▶ **Task directions**:
Work out how many lines of the material contain the string "height". Respond with the number only.

▶ **Dataset**:
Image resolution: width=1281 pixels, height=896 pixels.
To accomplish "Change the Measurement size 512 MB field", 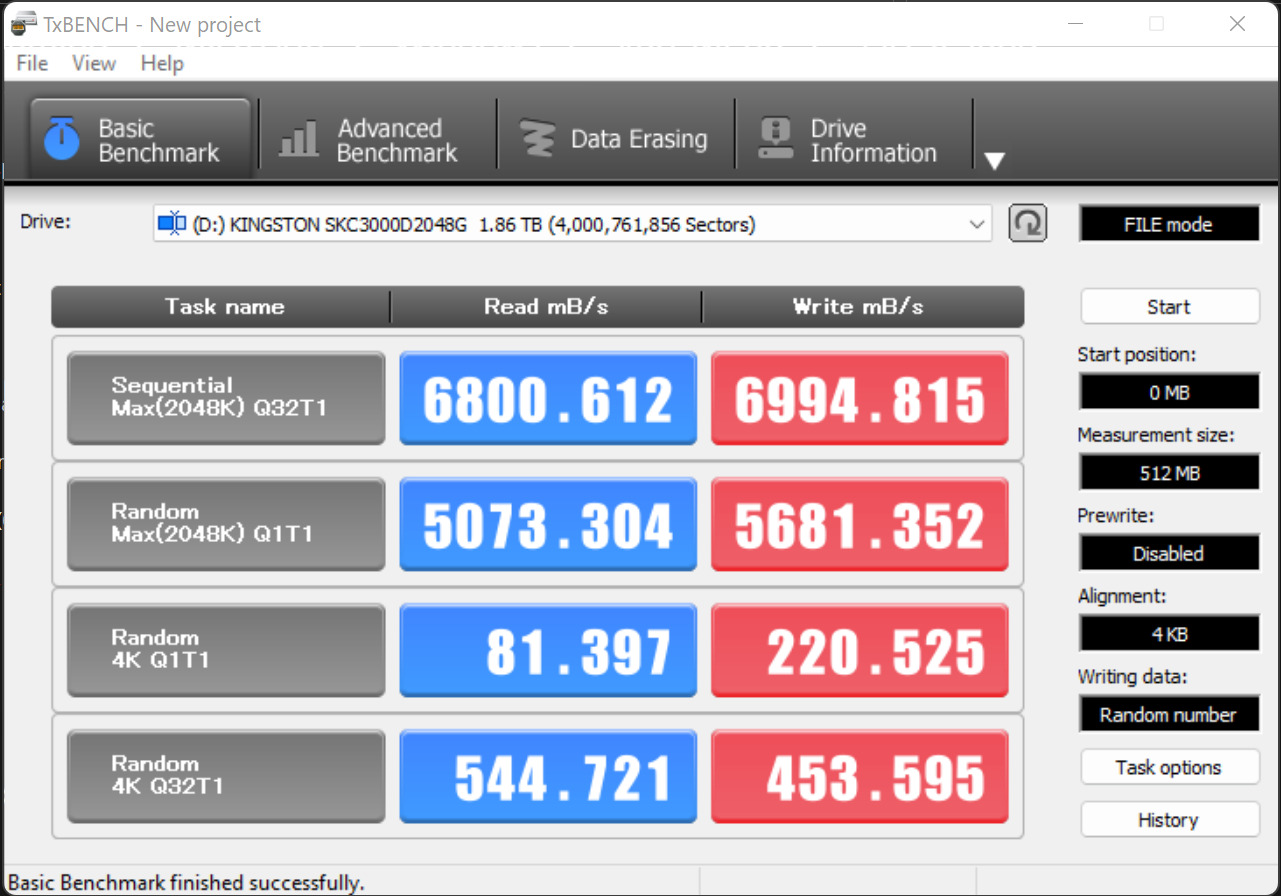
---
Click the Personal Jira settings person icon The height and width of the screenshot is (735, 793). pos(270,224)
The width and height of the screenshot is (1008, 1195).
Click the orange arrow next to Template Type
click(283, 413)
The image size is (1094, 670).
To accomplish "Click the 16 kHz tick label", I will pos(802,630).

▶ **Problem solution**:
3